Quando Havens cantava la libertà
E’ morto all’età di 72 anni, l’artista che aprì il Festival di Woodstock con un inno contro la guerra
A Bethel, piccola città rurale dello stato di New York, in quel 1969 quasi non si respirava: i sogni ingombravano il terreno, le speranze si radicavano nelle menti, il futuro era un’incognita da risolvere. La sottocultura hippie aveva fatto breccia nel sentiero pacifista americano: i concerti erano raduni; la musica era e faceva politica; la guerra in Vietnam era esplosa (e le chitarre elettriche non erano bombe).
Ma quei giovani non si arrendevano: al di fuori della Storia, nel dentro degli avvenimenti più crudeli e importanti del Novecento, ognuno di loro aveva qualcosa da dire e raccontare. Il pacifismo, certo. La rivoluzione, come un dogma. Il “flower power” al pari di una religione che non vuole dottrine ma solo libertà.
Richie Havens, morto il 22 aprile all’età di 72 anni per un attacco cardiaco nella sua casa di Jersey City, segnò il passo e il ritmo con “Freedom”. E con 25 album che regalarono agli Yes, gruppo di rock progressista, la bellissima “No Opportunity Necessary, No Experience Needed”. Canzone contro i conflitti, “Freedom”, lanciata dal palco di quel raduno con voce tenorile, rauca, spietata: uno show programmato di quaranta minuti si trasformò in un concerto di quasi tre ore con la parola libertà che si ripete per ben otto volte prima di risolversi nel verso “mi sento come un orfano”. La musica è graffiata, insistente, drammatica nel continuo ascendere “ad infinitum” di un messaggio che si propaga, come una pioggia salvifica, di fronte a cinquecentomila giovani pronti ad acclamare quel cantastorie implacabile. Perché Havens fu il primo artista a presentarsi in quella conclave di promesse woodstockiane con il compito di narrare l’inquietudine di chi si trovò, smarrito, nel sangue e nelle ferite di una fra le guerre più sanguinose del XX secolo. Allora, ecco il perché di quella parola perquisita e sezionata: libertà.

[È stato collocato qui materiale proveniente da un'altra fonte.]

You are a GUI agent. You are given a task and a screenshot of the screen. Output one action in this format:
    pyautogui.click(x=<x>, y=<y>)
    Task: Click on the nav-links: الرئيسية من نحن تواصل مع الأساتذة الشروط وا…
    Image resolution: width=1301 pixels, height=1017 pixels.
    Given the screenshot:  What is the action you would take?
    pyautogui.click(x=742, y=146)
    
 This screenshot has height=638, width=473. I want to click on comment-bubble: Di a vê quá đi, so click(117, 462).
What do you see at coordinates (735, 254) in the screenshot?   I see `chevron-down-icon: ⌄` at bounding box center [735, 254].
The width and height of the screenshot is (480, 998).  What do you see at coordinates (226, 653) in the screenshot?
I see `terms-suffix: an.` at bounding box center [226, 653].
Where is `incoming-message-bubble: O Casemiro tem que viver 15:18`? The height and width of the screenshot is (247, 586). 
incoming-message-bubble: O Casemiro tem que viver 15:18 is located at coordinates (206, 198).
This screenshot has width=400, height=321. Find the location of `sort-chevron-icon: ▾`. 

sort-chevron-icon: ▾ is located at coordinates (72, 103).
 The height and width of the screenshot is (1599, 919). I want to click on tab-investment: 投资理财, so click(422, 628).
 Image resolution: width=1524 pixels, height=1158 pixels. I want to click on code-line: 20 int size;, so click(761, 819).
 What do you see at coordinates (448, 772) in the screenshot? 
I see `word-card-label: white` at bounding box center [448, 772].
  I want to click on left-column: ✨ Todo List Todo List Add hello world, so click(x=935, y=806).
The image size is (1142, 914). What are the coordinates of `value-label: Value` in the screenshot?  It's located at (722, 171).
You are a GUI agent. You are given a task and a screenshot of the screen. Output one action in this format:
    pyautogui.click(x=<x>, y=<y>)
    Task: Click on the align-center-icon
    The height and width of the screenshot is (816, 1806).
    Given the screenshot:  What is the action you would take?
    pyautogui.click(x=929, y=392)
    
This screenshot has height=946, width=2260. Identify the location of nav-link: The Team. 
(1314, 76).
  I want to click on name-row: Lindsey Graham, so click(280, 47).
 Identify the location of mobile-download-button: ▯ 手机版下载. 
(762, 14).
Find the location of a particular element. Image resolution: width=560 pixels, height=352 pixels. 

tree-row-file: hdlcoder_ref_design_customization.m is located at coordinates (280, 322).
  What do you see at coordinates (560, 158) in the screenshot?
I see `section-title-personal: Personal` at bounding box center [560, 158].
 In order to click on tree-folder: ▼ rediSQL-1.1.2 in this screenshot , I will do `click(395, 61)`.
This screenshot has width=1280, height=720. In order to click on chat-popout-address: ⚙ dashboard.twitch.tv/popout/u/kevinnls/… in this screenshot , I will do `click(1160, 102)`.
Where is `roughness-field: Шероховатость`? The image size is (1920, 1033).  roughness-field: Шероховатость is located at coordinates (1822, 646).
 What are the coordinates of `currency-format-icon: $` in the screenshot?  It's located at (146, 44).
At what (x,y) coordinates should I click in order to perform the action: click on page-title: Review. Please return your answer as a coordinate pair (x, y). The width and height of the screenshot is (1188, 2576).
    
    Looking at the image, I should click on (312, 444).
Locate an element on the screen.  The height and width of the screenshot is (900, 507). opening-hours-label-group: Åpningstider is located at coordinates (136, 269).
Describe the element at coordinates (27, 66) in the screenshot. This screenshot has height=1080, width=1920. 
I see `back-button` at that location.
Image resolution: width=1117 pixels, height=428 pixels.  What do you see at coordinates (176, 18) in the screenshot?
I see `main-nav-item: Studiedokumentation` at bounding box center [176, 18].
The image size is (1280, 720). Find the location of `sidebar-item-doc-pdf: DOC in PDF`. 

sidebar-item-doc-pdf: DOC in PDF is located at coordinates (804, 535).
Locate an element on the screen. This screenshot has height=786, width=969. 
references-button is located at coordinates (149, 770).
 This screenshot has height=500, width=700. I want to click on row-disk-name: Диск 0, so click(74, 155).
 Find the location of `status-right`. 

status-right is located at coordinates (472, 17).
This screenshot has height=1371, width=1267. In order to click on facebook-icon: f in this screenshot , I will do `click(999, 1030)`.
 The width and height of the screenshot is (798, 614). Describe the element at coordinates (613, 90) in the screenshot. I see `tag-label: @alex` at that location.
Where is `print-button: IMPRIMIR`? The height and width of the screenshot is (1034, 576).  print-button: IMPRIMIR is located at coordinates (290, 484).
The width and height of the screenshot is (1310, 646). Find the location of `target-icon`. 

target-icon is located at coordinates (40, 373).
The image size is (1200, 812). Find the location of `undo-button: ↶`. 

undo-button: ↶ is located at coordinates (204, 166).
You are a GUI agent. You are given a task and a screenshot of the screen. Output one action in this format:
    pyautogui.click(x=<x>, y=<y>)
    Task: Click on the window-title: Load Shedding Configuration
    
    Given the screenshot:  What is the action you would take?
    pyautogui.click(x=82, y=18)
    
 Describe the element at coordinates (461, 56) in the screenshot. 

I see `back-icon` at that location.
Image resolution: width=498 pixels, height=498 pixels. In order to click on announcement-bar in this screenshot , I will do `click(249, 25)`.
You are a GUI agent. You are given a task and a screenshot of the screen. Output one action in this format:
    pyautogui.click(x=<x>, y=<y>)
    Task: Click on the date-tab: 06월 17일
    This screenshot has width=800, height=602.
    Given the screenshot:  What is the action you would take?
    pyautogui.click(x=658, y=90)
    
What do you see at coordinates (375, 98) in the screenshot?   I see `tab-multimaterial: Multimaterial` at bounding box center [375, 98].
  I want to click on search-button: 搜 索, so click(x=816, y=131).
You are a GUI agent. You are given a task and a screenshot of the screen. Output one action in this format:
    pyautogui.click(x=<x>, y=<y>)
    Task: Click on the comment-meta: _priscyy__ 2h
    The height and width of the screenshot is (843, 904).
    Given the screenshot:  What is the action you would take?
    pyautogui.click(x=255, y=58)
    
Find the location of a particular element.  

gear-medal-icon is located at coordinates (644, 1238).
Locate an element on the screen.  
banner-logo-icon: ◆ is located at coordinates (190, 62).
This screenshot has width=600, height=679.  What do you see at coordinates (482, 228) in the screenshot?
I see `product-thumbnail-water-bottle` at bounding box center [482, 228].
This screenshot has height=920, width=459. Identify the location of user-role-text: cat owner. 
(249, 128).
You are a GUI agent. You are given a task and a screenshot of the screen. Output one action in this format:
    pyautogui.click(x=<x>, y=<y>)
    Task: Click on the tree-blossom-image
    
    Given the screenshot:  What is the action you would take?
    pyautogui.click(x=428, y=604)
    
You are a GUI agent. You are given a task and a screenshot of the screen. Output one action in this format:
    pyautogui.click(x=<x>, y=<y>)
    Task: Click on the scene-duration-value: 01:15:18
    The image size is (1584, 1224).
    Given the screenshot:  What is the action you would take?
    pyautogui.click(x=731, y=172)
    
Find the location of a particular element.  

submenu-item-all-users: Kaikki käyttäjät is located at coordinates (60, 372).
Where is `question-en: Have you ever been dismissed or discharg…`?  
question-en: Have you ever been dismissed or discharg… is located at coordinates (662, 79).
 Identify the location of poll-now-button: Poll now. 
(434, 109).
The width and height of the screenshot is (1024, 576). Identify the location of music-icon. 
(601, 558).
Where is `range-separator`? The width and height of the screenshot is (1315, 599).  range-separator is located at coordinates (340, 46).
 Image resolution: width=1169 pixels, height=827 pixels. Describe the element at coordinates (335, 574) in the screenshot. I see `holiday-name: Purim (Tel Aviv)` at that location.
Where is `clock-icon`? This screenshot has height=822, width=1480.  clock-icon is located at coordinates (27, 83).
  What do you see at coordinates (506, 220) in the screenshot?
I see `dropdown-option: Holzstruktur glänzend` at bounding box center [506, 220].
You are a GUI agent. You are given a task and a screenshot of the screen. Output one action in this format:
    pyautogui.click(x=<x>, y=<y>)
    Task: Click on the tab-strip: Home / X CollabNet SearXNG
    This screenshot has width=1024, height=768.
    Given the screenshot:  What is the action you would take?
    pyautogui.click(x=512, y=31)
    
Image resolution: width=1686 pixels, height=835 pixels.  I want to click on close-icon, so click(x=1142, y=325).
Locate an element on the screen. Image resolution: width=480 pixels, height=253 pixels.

La strada verso casa è lunga e l’orizzonte è infinito: il rombo degli aerei, in Vietnam, si confonde con quello degli elicotteri della Cavalleria del Cielo. Qui, la libertà è qualcosa di etereo: uccidi o sarai ucciso. Havens sembra improvvisare: il suono è denso, la trance collettiva pronta ad esplodere, l’eco delle urla inarrestabile. Artista afroamericano, chitarrista nato il 21 gennaio 1941 a Brooklyn, Havens costruisce la sua carriera al Greenwich Village, tempio della protesta giovanile rinvigorita da Joan Baez e Bob Dylan. A Woodstock darà fondo al suo repertorio: canzone dopo canzone chiuderà con una versione estemporanea del gospel “Motherless Child”, e quel richiamo diverrà internazionale. Conosciuto per le sue cover di brani di Dylan e dei Beatles, nel 1993 suonò al concerto organizzato in onore dell’insediamento del presidente Bill Clinton. Funky e rock nello stesso tempo, Richie entrò di diritto nell’Olimpo dei grandi con quella “Freedom” che Quentin Tarantino utilizzerà anche per la colonna sonora di “Django unchained”.
Un “eroe della protesta” e un poeta dei tempi andati fatti di lotte psichedeliche tra blues e folk, jazz e country. Un nome da ricordare.